Well faithful blog readers, what do you think? Have you found that perfect title for your "baby"? Or are you rolling words around in your head. How come some books, stories, or articles seem to title themselves, while others resist anything you try to stick to them? Why is it that the author, the originator of the work is often the last person that can come up with an excellent title? How personally do you take it when an editor changes your title? (I personally am happy that my non-fiction book is being re-titled - but I don't think I'll be so happy-go-lucky should someone want to change the name of my first novel. Guess I'll cross that bridge when or if I come to it).
Share your thoughts, your stories, your ideas of how you come up with that perfect title. Share your process with us. Two points if you get us to laugh.
I bid you good writing.


Eileen Astels Watson said...

Thanks for the brainstorming thoughts, Joanna. And I especially liked the idea of having some alternative titles on hand should your favorite not work with the publisher.

The title for my first two novels that I wrote came fairly quickly into writing the story, but with my third one, I had to do just as you suggested--brainstorm. Funny how some you just get so fast, while others need a little more love to be discovered.

Now I better go back and see what other titles would fit each story to build those alternates. Who knows, maybe I'll like one of them better than the original.

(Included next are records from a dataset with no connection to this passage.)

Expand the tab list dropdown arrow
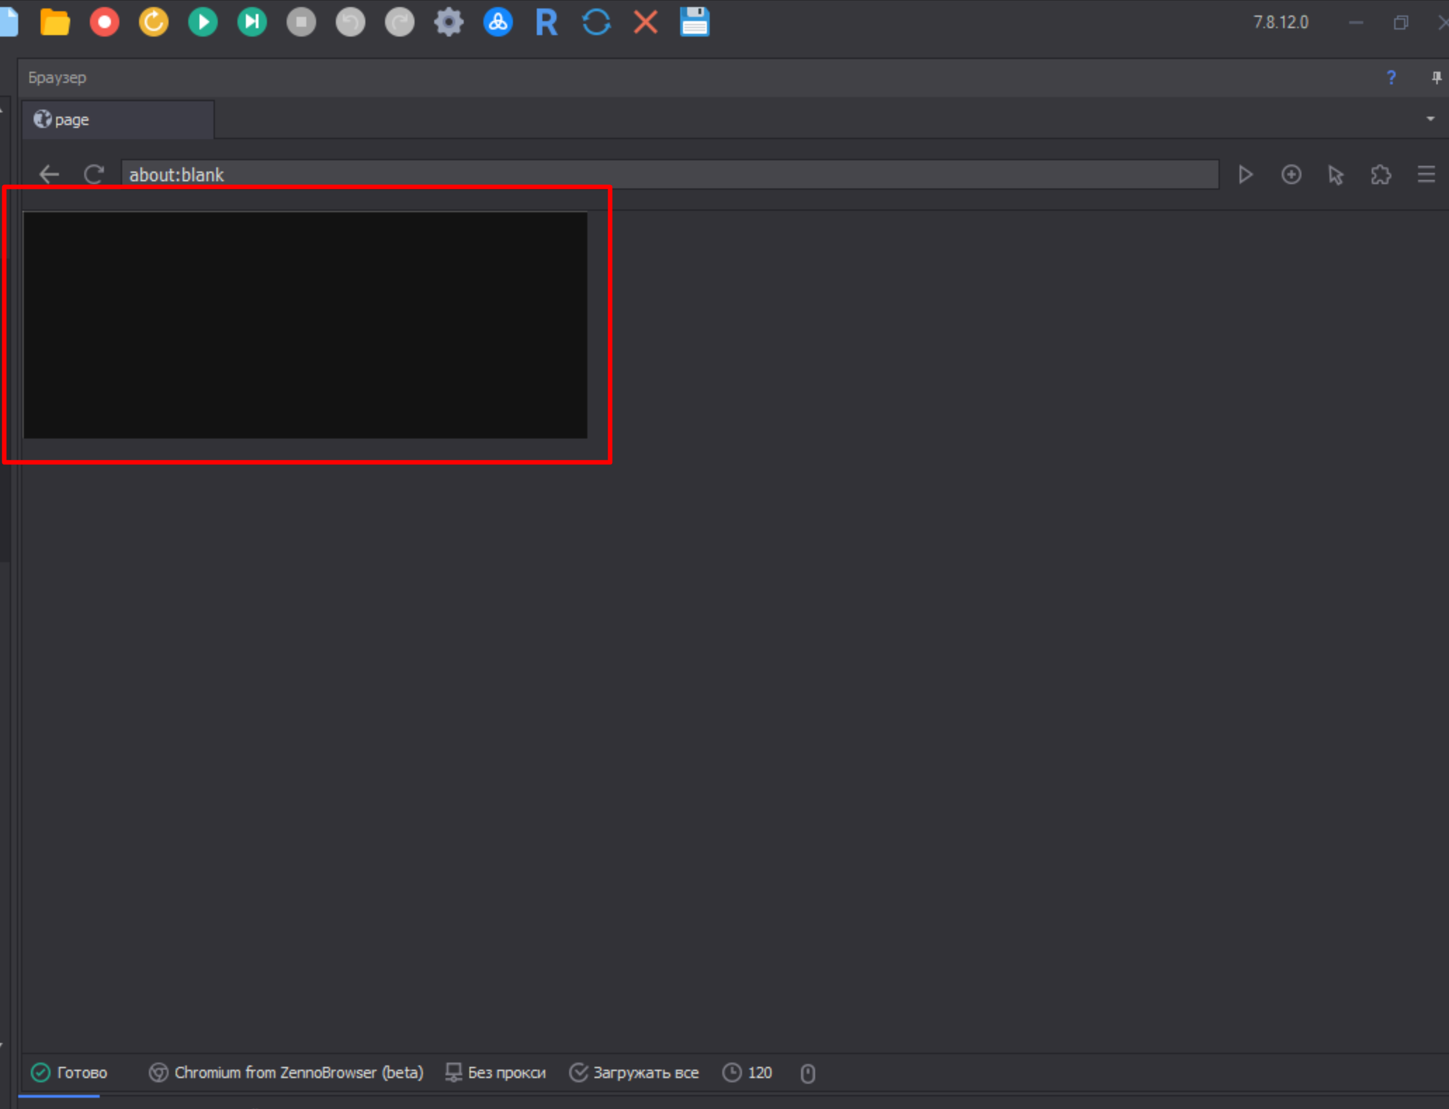The width and height of the screenshot is (1449, 1109). pos(1430,119)
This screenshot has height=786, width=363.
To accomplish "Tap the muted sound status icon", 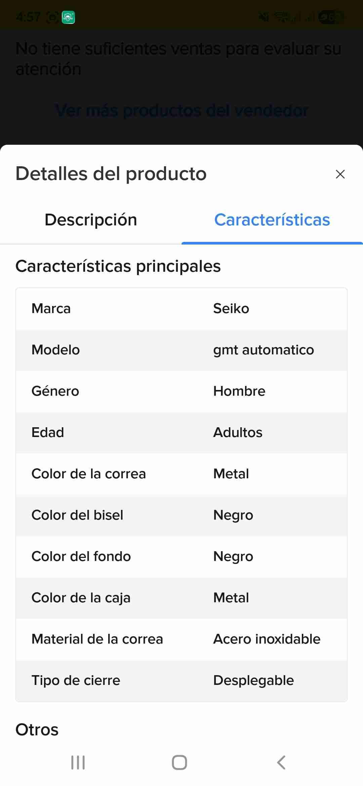I will pyautogui.click(x=264, y=17).
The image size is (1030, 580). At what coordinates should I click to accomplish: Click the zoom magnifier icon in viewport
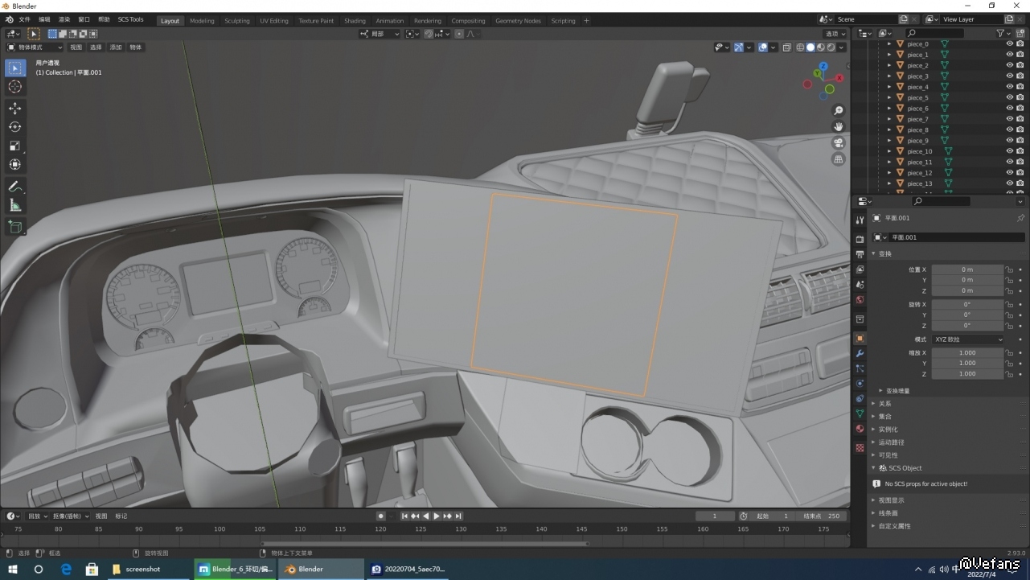point(839,110)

I understand that this series stemmed from your critiques at Write! Canada. I was wondering what titles had to do with such critiquing, but since reading Joanna's article, I now understand. Thanks for including this topic in the series!

Bonnie Grove said...

Hey Eileen,

There were several ms I looked at that would have been improved with a stronger title. I think it helps a writer, when pitching his/her idea to an agent or editor, to have a strong title that appeals, and helps them to understand what the book/story is about.

Joanna, Thanks for this article! I'm in the midst of brainstorming with the marketing department of my publisher on the name of my non-fiction. It's not a simple thing. So many things to think about!

Joanna Mallory said...

Thank you, Elaine and Bonnie, for the positive feedback. May you always find strong titles, and even enjoy the process!

Bonnie, thanks for the opportunity to be part of this blogging series. I'm looking forward to what I'll learn.